본문 ::
Bag-of-Words (BoW)

Rainy Night for Sapientia·2023년 7월 8일

NLP

NLP demystified

목록 보기

3/8

Bag-of-Words

머신러닝 알고리즘을 적용하기 위해선 자연어의 형태가 아닌 고정길이의 숫자 집합 즉 fixed-length numeric vectors로 존재해야만 합니다.

이를 우리는 Vectorization이라 부릅니다.
Bag-of-words는 대표적인 초창기 벡터라이제이션 방법 중 하나입니다.

IDEA

bow(bag-of-word)의 아이디어는 유사한 문장일 수록 동질의 단어들을 많이 포함하고 있을 거라는 생각입니다. 충분히 합리적인 생각이라고 할 수 있습니다. 피자레시피와 비행기안전수칙에 대한 글은 나오는 단어들의 집합들이 매우 다를테니까요

bow는 row로 각 도큐먼트(문장, 트윗, 혹은 전체 책)를 정의하고 column으로 각 단어의 발생횟수(occurrences)를 정의합니다.

과제 1 :: Bag-of-Words 글에 따르면 머신러닝 알고리즘을 적용하려면 자연어가 어떤 형태로 존재해야 하나요?

데이터셋 발췌
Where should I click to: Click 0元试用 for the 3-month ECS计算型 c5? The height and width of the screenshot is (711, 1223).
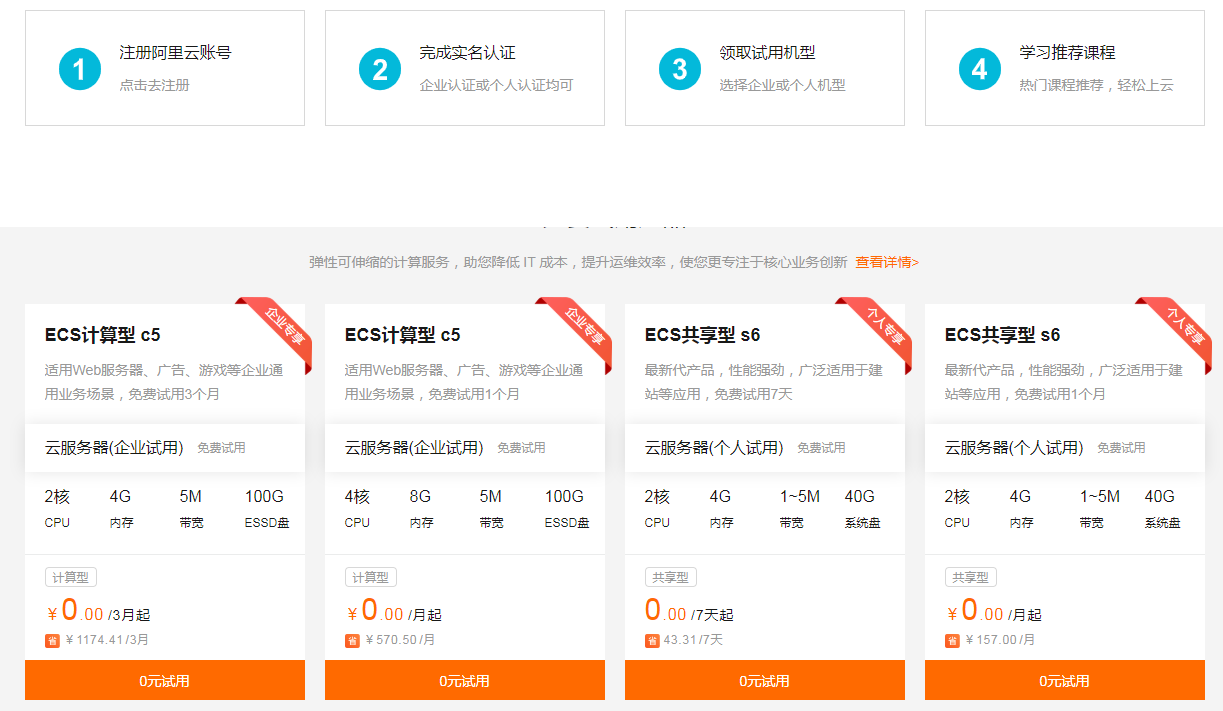(165, 681)
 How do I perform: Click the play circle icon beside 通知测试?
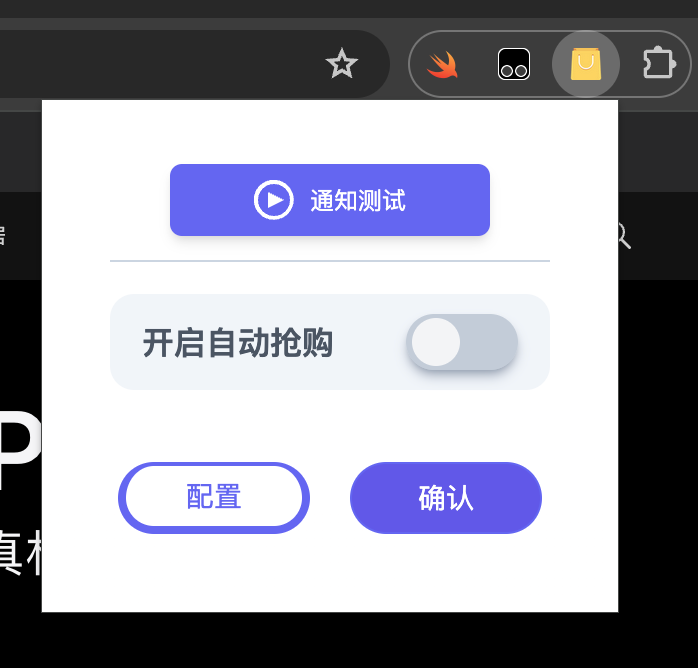point(274,200)
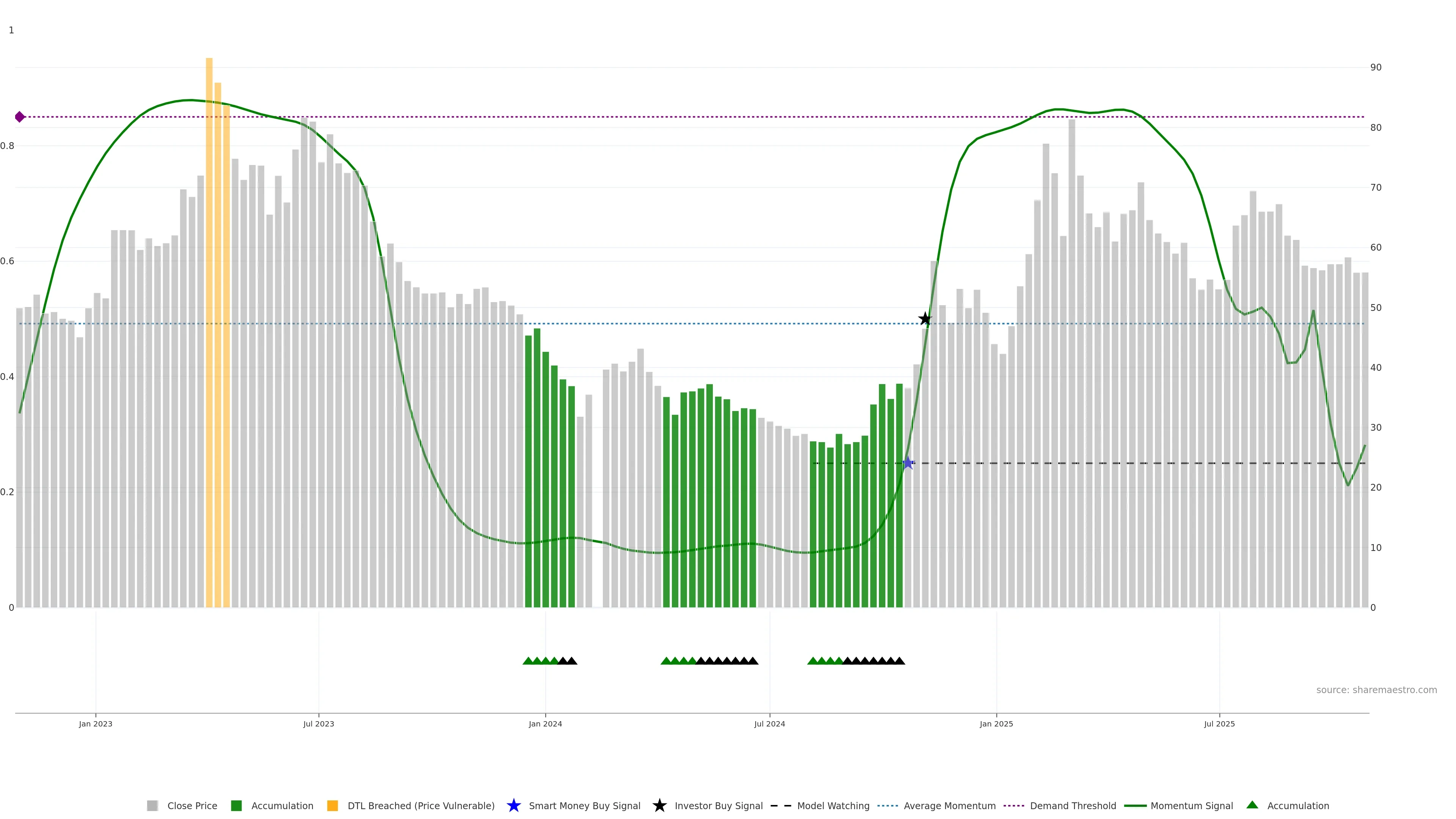Click green triangle Accumulation legend icon
Screen dimensions: 1456x819
1252,805
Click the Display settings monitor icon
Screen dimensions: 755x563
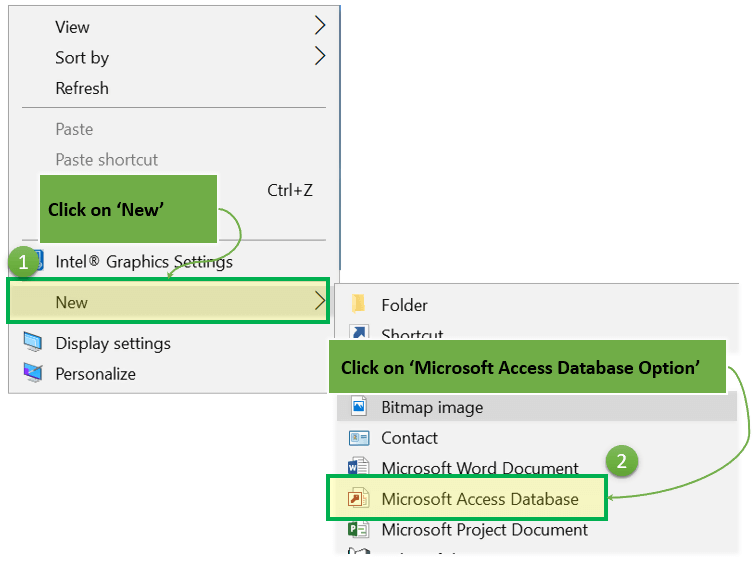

과제 2 :: 목록에서 "Click the Display settings monitor icon"이 들어 있는 줄부터 목록 맨 끝까지를 번호 매긴 목록으로 옮겨 주세요. 빈 줄과 그림은 답에 넣지 마세요.

답안 1 :: 고정길이의 숫자 집합, 즉 fixed-length numeric vectors로 존재해야 합니다.

답안 2 ::
1. Click the Display settings monitor icon
2. Screen dimensions: 755x563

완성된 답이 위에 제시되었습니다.